Data supplied:
[Start of section]

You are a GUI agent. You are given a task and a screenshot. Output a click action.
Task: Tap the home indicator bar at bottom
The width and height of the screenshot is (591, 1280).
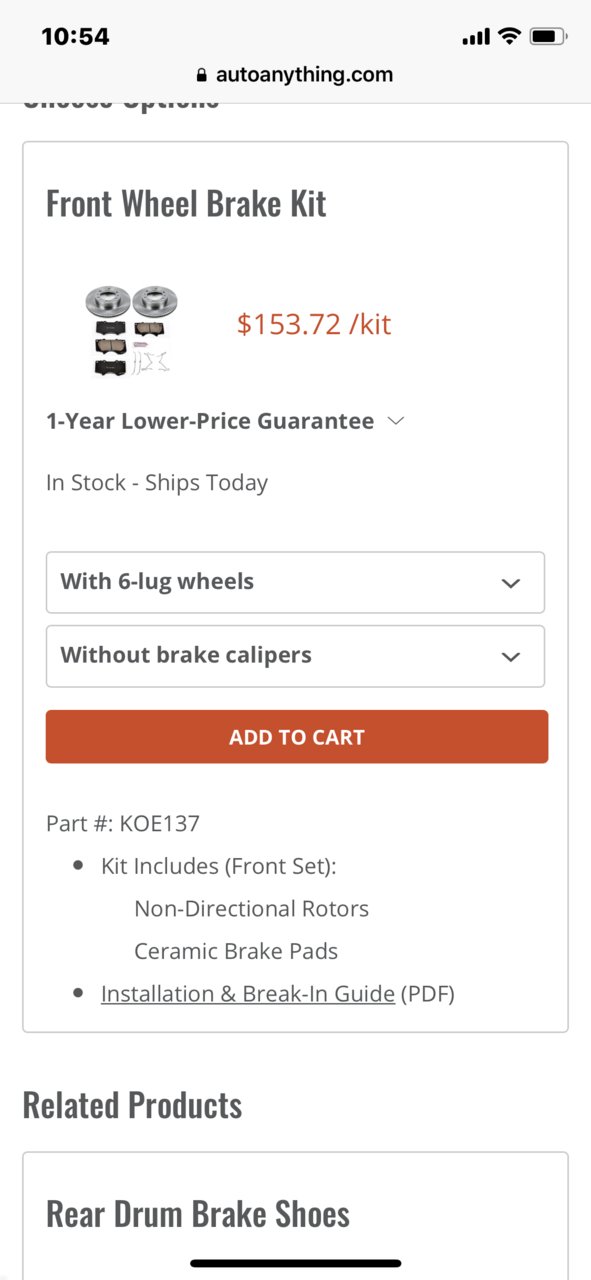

[End of section]
[Start of section]

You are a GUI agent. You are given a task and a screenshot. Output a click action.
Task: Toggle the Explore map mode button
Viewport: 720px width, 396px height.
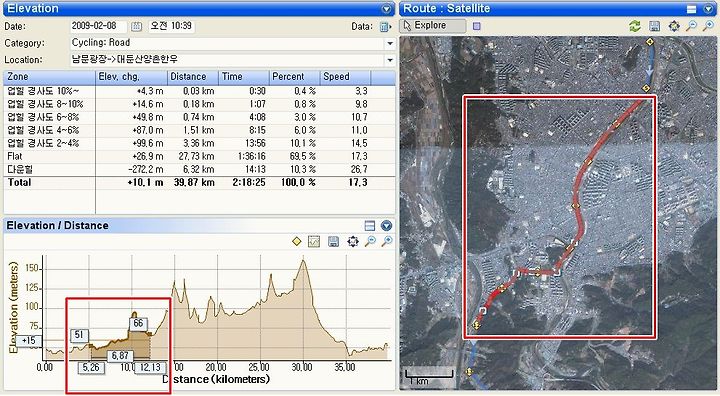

[End of section]
[Start of section]

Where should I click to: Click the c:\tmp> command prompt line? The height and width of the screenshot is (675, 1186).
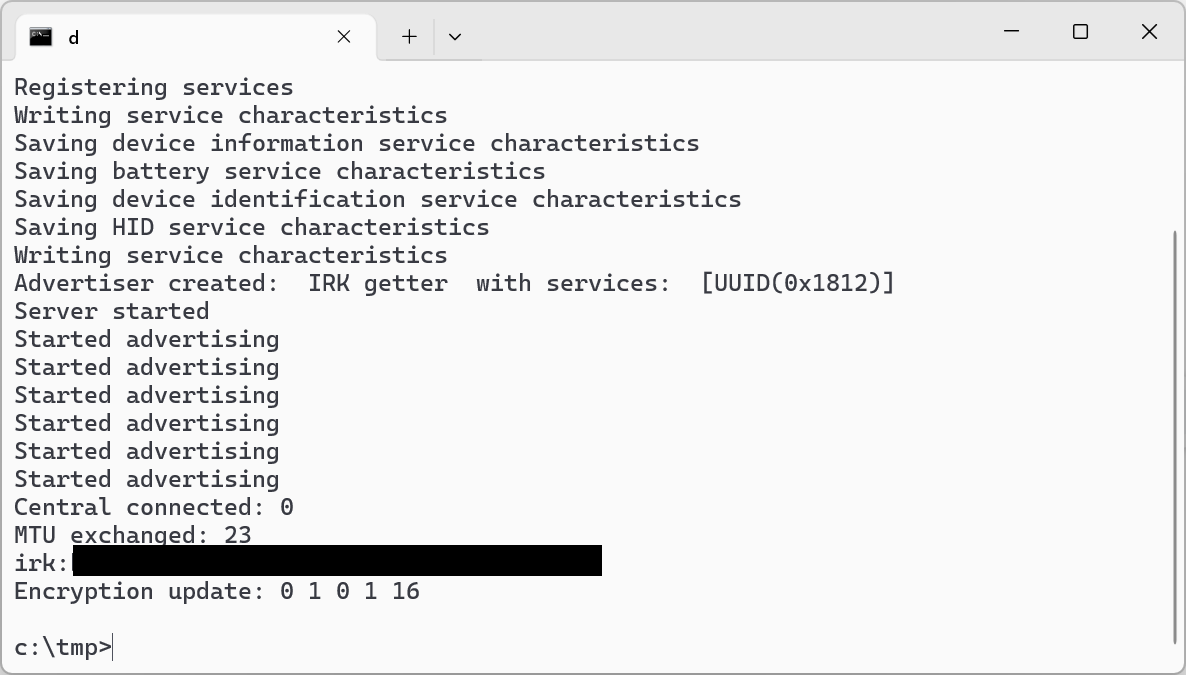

[End of section]

Assignment:
Find the string "height" in the material above. Then copy each line that has it.

Output of the task:
The width and height of the screenshot is (591, 1280).
Viewport: 720px width, 396px height.
Where should I click to: Click the c:\tmp> command prompt line? The height and width of the screenshot is (675, 1186).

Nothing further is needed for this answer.